_EXERCISE DETAILS_
Skip the pictures and write out, word for word, the lines below from the one with "You are a GUI" through the one with "Task: Toggle visibility of Empty layer", inclusive.

(ENTRIES SUPPLIED Opens)

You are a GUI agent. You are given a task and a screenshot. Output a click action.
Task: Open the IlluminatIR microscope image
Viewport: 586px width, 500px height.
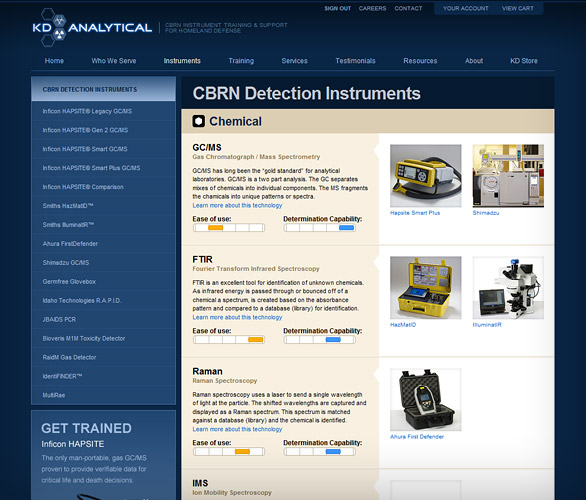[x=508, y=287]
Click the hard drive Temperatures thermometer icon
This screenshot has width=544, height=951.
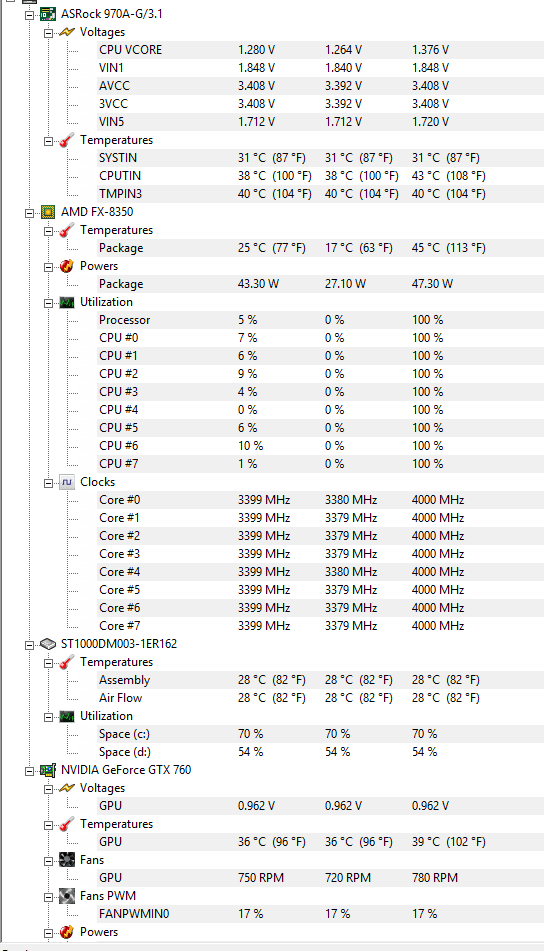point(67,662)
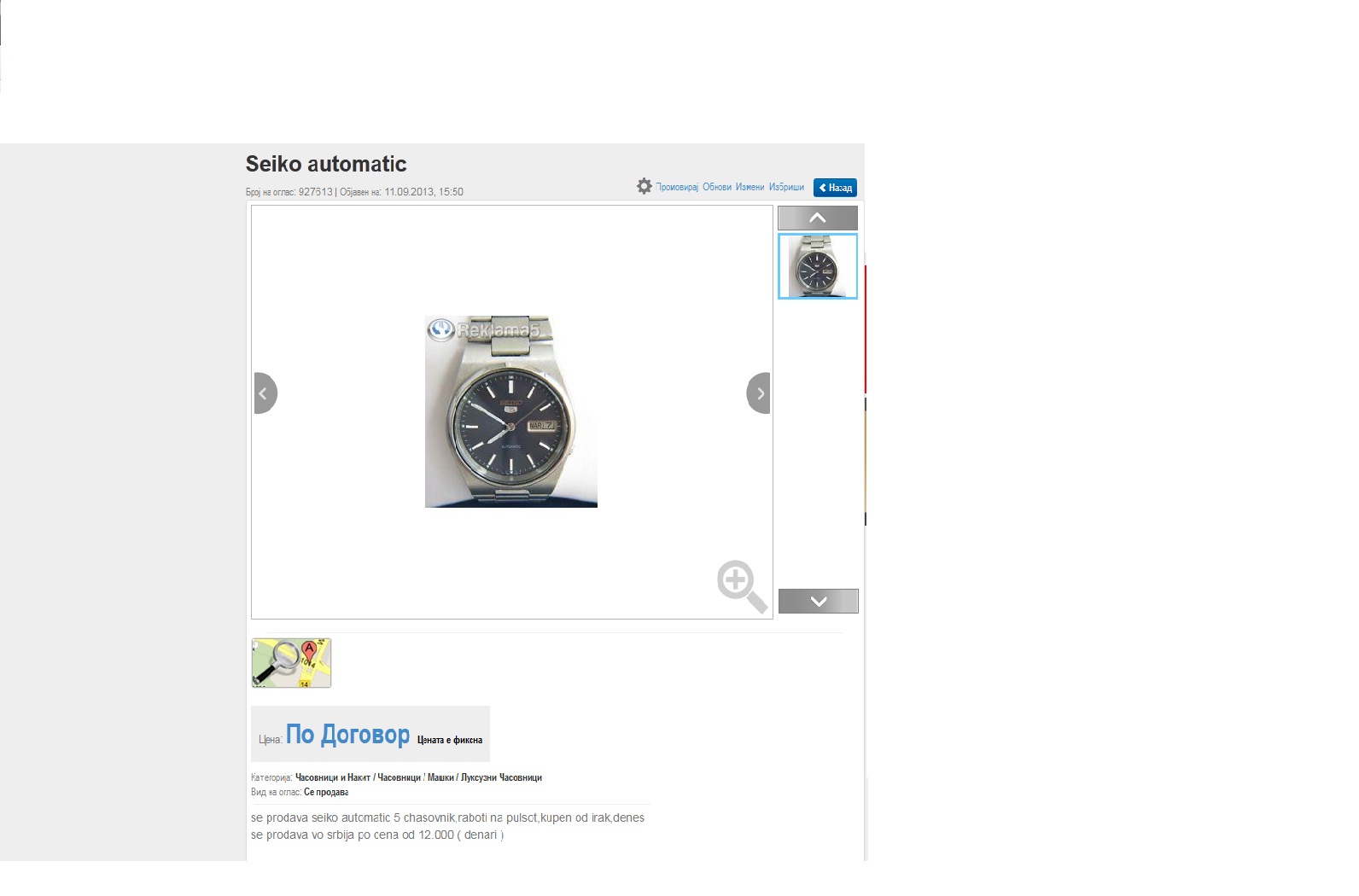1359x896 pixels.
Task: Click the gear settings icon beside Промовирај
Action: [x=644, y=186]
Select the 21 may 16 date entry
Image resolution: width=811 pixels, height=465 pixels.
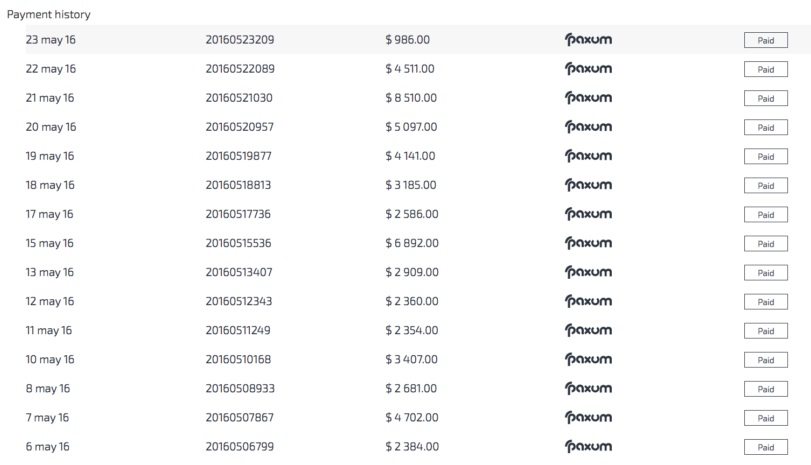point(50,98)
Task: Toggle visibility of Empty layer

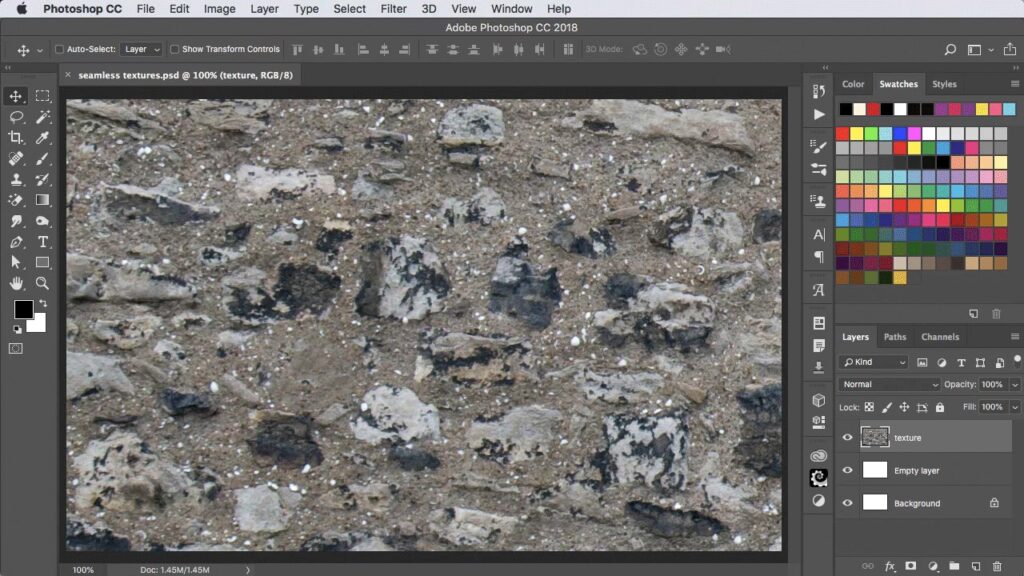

(ENTRIES SUPPLIED Closes)
(ENTRIES SUPPLIED Opens)

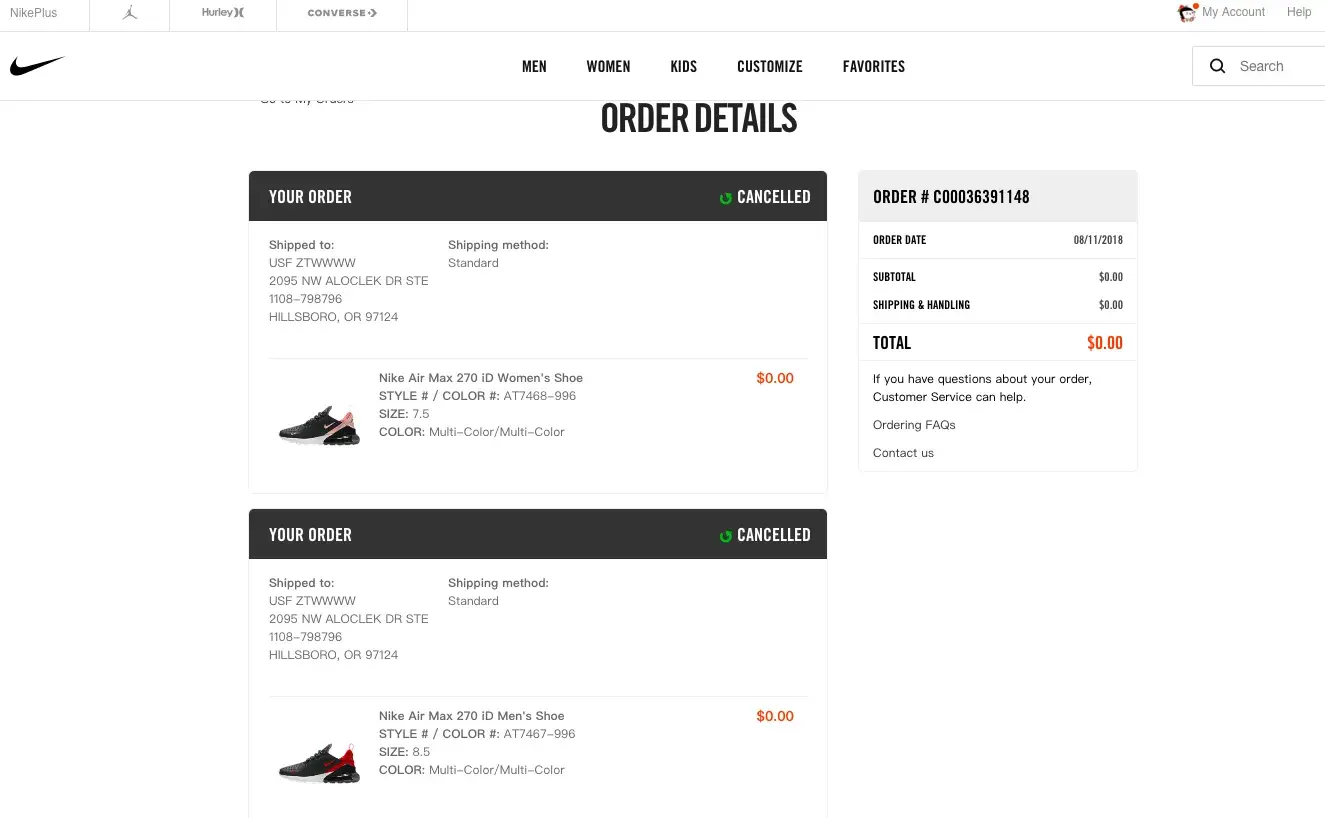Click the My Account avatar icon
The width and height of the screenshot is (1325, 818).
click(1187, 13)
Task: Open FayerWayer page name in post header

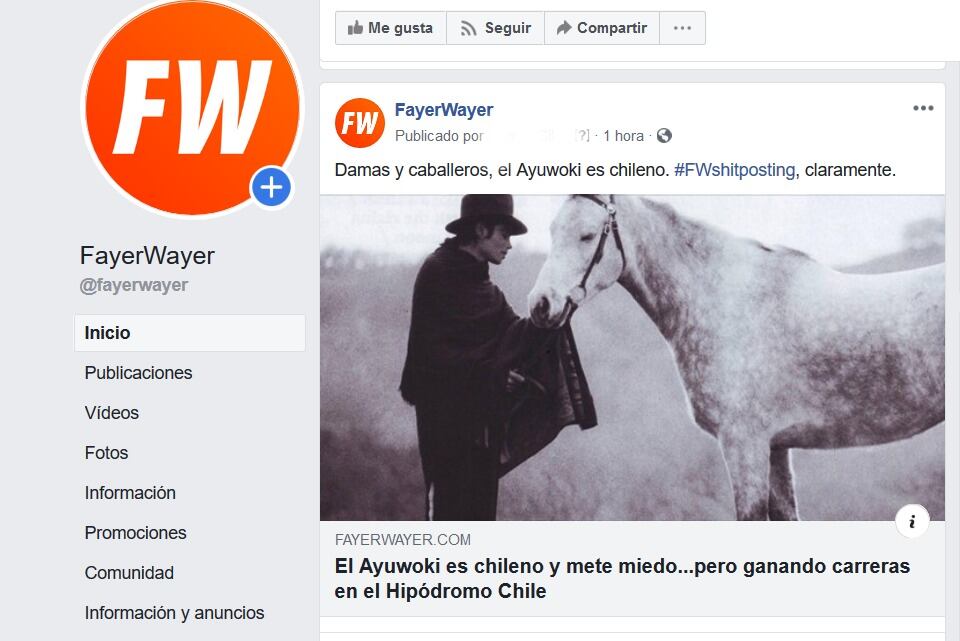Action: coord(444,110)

(ENTRIES SUPPLIED Closes)
(ENTRIES SUPPLIED Opens)

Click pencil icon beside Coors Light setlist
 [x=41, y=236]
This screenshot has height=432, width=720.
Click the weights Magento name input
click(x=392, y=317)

(ENTRIES SUPPLIED Closes)

_SOLUTION TO THIS EXERCISE_
You are a GUI agent. You are given a task and a screenshot. Output a click action.
Task: Open the IlluminatIR microscope image
Viewport: 586px width, 500px height.
[x=508, y=287]
Click the hard drive Temperatures thermometer icon
This screenshot has width=544, height=951.
point(67,662)
1359x896 pixels.
Task: Click the gear settings icon beside Промовирај
Action: [x=644, y=186]
Select the 21 may 16 date entry
Image resolution: width=811 pixels, height=465 pixels.
point(50,98)
Task: Toggle visibility of Empty layer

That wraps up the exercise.